#### Extracted material ####
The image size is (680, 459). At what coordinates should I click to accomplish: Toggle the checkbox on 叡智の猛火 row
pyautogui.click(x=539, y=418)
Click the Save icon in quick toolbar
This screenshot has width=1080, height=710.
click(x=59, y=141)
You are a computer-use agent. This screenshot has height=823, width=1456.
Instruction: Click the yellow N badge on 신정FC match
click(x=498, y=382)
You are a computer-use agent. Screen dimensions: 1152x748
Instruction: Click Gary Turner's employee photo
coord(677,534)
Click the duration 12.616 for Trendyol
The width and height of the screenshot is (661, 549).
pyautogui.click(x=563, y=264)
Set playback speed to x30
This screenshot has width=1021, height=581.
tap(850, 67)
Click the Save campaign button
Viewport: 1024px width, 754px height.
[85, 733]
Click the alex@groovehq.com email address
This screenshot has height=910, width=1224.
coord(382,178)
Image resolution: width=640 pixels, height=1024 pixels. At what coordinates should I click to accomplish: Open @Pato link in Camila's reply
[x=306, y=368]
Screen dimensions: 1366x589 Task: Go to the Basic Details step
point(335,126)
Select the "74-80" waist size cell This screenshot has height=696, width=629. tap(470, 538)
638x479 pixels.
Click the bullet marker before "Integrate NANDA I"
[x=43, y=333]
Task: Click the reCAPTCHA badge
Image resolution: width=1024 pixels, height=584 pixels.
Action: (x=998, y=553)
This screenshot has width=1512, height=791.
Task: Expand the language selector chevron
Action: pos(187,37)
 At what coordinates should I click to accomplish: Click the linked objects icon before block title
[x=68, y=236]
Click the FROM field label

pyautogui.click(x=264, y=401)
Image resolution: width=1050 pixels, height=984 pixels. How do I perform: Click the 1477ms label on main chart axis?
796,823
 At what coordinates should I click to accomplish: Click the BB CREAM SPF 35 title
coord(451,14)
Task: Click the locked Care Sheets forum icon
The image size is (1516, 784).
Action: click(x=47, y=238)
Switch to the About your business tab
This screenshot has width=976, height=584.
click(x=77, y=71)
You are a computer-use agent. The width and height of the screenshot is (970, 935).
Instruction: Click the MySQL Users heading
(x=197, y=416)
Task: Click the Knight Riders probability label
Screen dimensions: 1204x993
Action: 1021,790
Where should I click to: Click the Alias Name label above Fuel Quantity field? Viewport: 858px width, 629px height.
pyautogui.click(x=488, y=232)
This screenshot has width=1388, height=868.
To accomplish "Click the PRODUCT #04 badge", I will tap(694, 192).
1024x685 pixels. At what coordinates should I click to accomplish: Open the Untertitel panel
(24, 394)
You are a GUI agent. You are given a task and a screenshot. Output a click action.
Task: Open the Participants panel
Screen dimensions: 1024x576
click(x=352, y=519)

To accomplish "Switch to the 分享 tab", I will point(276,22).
####
Answer with the exact lines running from the one that contains "You are a GUI" through the last line of the data. Include no other line.

Solution:
You are a GUI agent. You are given a task and a screenshot. Output a click action.
Task: Open the Participants panel
Screen dimensions: 1024x576
click(x=352, y=519)

To accomplish "Switch to the 分享 tab", I will point(276,22).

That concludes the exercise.